IMMU-21. ELUCIDATING THE CELLULAR MECHANISMS OF THERAPEUTIC BENEFIT UNDERLYING ADOPTIVE CELLULAR THERAPY IN MODELS OF GLIOMA

Abstract

Abstract Among pediatric cancers, malignancies of the brain carry significant morbidity and mortality, harboring dismal prognosis and poor outcomes. Our group has previously shown that adoptive cellular therapy (ACT) provides therapeutic benefit against central nervous system (CNS) malignancies, including medulloblastoma and high-grade glioma. In this study, we characterized cell cycling differences of immune sub-populations in peripheral lymphoid and tumor tissue compartments in vivo. ACT was conducted in orthotopic KR158 luciferase tumor-bearing mice, a syngeneic murine glioma model. Five days following intracranial implantation of tumor cells, mice were treated with ACT which included the following elements: total body irradiation, hematopoietic stem cell transplantation, one dose of tumor-activated splenocytes and three weekly doses of dendritic cells that had been electroporated with tumor-derived ribonucleic acid. One week after the completion of ACT, bromodeoxyuridine (BRDU) was administered to mice 12-hours prior to tissue collection and flow cytometry was utilized to measure the level of BRDU incorporation. 7-aminoactinomycin-D was used in conjunction with BRDU to provide insight into all phases of the cell cycle. We observed significant differences in cycling populations of myeloid derived suppressor cells (MDSC) and T-cells. In ACT-treated-mice, MDSCs found in secondary lymphoid tissues were significantly more proliferative.
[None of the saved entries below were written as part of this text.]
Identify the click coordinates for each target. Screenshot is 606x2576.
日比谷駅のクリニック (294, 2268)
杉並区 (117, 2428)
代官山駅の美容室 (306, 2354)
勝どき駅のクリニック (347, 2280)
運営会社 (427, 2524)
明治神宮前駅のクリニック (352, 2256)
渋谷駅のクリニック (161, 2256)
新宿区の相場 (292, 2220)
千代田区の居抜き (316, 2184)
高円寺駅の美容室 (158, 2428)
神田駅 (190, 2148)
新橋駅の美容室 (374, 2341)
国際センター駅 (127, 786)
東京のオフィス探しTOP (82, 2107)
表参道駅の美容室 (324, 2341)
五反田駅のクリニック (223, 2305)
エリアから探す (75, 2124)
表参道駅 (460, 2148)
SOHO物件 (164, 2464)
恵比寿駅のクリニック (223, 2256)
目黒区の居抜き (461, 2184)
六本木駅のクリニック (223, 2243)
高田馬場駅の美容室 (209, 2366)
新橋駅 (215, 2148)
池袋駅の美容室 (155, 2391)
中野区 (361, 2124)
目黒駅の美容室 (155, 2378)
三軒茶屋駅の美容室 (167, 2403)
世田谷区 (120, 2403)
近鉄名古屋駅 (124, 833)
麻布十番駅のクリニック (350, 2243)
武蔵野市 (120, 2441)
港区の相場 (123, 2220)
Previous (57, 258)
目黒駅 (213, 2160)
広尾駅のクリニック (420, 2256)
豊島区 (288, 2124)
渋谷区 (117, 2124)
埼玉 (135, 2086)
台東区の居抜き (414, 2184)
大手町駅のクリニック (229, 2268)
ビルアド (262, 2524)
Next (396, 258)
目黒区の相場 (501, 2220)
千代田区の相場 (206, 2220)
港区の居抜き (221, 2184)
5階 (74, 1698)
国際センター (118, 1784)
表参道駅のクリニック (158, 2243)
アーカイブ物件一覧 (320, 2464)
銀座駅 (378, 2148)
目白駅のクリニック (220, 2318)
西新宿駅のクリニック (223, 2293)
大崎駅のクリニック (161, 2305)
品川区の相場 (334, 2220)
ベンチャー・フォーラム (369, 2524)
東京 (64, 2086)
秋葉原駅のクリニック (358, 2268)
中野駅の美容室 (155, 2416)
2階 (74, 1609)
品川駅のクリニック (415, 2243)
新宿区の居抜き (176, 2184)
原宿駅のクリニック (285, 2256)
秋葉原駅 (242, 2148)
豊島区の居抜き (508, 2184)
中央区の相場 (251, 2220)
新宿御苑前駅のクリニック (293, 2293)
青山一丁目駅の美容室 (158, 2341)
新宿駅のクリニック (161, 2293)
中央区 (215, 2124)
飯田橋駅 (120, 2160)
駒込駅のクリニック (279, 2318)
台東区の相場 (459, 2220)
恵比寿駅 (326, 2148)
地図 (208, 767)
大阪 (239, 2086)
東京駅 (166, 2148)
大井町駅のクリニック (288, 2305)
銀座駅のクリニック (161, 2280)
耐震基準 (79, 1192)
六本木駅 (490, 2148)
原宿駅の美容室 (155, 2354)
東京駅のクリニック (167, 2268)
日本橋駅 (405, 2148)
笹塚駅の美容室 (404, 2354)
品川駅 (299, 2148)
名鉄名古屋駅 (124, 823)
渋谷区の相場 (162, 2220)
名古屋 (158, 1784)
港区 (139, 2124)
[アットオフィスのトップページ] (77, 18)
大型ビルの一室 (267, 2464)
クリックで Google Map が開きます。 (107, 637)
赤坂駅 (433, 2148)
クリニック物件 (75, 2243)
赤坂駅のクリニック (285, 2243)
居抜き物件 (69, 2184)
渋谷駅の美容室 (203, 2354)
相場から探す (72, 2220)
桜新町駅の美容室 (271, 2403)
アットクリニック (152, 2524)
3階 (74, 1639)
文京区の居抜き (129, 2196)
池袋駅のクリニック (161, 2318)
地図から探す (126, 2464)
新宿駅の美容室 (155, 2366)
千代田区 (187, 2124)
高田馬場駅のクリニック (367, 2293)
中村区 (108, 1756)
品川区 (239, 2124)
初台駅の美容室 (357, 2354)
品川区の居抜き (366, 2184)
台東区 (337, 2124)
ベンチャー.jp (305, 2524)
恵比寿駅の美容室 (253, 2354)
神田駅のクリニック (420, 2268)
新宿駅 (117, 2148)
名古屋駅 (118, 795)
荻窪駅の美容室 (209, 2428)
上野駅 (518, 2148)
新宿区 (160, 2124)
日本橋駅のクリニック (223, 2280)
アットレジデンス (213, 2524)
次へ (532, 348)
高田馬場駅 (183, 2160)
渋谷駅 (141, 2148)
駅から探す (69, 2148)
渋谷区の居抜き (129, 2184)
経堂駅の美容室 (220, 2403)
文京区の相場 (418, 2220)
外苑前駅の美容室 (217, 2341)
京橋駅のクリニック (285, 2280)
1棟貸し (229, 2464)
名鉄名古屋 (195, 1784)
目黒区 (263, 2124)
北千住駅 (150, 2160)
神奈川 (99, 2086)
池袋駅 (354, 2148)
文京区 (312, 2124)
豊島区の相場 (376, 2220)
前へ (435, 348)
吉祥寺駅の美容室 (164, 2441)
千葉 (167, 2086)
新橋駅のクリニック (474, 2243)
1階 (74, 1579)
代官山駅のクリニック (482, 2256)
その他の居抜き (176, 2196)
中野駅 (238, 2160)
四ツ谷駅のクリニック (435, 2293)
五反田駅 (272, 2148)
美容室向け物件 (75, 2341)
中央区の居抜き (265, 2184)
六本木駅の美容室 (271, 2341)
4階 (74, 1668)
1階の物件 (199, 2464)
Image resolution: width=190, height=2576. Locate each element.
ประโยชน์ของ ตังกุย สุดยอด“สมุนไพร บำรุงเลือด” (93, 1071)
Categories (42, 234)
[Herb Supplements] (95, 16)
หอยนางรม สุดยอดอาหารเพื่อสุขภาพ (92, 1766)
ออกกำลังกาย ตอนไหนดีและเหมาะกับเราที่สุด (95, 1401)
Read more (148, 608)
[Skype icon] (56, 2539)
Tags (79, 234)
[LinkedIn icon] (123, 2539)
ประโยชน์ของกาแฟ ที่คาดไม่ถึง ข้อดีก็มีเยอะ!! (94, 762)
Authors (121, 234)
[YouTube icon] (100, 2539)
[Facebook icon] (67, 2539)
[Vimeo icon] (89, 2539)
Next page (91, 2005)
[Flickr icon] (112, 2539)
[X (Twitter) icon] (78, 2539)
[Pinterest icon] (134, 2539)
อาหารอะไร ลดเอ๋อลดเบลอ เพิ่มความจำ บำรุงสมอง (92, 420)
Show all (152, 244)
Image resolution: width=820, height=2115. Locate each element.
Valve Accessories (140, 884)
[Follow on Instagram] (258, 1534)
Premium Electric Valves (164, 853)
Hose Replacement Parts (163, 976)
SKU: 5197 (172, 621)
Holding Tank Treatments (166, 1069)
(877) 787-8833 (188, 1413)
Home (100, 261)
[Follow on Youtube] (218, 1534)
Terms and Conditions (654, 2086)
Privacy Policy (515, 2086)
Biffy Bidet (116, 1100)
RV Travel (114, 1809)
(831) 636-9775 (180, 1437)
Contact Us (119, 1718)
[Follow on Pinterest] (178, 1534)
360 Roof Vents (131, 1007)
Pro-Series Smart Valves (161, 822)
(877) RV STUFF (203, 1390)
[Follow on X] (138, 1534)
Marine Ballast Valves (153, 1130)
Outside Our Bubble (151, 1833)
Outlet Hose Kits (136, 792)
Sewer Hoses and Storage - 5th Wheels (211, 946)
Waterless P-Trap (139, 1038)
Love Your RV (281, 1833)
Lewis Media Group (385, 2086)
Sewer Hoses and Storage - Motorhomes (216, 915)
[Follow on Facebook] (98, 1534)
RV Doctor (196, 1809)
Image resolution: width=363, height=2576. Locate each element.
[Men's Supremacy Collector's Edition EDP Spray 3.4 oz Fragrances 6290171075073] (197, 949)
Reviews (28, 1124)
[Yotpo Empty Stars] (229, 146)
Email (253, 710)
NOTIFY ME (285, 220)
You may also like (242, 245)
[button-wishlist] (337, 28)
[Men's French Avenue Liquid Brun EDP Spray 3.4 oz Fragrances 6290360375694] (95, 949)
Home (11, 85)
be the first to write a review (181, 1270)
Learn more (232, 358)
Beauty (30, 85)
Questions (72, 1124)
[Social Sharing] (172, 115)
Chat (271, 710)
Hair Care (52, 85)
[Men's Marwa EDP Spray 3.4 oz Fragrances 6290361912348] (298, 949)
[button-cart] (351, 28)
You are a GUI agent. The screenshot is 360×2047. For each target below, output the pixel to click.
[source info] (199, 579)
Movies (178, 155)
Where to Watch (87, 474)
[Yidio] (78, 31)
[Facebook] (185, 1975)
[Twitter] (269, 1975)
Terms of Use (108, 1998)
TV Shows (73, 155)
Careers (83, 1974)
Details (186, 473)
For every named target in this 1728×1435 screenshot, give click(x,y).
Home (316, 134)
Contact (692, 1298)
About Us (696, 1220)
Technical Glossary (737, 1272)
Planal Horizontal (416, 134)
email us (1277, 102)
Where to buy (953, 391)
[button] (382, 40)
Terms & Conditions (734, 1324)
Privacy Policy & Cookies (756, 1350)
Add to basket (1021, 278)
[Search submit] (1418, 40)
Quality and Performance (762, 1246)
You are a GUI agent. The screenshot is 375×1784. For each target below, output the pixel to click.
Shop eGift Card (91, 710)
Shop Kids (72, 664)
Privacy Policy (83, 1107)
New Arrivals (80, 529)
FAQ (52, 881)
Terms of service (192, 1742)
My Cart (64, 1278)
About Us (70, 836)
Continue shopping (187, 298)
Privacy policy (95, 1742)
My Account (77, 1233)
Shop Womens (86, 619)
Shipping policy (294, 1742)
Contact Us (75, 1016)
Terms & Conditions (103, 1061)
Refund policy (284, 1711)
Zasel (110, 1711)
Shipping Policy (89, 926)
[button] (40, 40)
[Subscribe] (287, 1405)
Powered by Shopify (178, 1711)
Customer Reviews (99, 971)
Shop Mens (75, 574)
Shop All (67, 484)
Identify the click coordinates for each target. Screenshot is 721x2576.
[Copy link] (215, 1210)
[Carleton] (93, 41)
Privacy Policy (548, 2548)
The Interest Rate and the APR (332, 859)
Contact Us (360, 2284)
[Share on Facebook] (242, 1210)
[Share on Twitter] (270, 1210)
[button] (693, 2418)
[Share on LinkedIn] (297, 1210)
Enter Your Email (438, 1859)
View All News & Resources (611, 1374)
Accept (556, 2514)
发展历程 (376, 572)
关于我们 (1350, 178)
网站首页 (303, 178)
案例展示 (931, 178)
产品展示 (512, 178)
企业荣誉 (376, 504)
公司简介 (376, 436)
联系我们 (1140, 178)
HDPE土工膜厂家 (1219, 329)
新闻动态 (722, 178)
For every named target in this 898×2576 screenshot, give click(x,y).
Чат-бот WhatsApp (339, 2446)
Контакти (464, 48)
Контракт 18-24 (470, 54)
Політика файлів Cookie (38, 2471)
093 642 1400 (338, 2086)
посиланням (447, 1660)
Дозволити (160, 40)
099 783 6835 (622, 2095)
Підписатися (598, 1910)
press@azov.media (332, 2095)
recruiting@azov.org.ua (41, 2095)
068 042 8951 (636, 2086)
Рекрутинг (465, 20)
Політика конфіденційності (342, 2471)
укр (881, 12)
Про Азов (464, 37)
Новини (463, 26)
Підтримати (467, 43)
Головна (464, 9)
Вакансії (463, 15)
In the tumor microenvironment (TME), proliferating MDSCs were significantly reduced compared to mice that did not receive treatment. Frequencies of proliferating CD4+ and CD8+ T-cells were significantly increased in cervical lymph node and TME but reduced in spleen. These findings suggest that ACT alters immune cycling in peripheral lymphoid tissues and TME to potentially promote antitumor T-cell responses and minimize MDSC-mediated immunosuppression. While ACT-mediated alterations to immune cell cycling are likely a major contributor to the therapy’s benefit, it is unlikely to be the sole mechanism. Further exploration into other functional pathways, namely migration, is needed to explain changes to immune populations following ACT.